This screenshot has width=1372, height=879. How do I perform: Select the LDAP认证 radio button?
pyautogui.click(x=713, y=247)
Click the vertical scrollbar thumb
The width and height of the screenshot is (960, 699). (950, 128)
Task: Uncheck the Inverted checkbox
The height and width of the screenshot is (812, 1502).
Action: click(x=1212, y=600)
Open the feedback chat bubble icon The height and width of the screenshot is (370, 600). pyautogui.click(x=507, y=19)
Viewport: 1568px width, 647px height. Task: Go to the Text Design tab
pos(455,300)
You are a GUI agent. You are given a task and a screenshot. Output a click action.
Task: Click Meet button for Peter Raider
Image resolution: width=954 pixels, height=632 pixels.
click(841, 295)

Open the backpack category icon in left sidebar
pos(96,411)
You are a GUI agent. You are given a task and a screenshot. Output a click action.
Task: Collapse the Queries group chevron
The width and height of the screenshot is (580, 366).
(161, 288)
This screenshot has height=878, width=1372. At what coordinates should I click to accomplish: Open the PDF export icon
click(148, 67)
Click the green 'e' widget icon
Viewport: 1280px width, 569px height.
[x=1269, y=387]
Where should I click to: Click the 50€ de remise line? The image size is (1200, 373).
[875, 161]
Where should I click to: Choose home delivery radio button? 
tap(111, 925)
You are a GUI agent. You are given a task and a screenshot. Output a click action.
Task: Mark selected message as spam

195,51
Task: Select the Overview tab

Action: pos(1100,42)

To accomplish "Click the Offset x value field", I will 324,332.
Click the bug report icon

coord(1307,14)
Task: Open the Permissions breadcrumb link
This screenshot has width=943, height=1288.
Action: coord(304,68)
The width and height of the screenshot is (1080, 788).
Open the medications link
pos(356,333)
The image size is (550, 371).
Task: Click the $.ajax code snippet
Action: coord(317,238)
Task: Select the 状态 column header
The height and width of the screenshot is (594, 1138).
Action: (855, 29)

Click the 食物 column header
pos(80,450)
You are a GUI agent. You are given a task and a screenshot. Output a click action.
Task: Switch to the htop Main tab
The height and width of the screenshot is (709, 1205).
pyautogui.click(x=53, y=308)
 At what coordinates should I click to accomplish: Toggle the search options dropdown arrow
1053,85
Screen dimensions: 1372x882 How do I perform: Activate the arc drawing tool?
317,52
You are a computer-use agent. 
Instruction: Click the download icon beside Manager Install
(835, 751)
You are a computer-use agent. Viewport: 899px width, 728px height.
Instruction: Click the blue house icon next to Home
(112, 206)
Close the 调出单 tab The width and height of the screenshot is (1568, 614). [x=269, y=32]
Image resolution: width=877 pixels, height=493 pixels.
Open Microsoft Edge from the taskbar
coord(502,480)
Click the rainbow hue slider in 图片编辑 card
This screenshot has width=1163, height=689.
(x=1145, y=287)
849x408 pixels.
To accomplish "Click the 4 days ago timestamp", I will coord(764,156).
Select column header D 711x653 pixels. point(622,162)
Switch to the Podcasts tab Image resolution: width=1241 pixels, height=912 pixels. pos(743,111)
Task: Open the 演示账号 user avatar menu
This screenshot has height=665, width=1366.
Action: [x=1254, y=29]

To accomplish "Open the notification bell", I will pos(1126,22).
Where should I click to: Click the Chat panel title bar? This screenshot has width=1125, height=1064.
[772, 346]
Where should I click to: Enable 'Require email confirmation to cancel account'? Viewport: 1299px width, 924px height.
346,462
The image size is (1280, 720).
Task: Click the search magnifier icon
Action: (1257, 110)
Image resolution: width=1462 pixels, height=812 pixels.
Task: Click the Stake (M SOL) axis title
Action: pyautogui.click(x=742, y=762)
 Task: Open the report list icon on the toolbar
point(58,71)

::::::::

Determine how many lines of the material include the string "Switch", and give only the resulting number.

2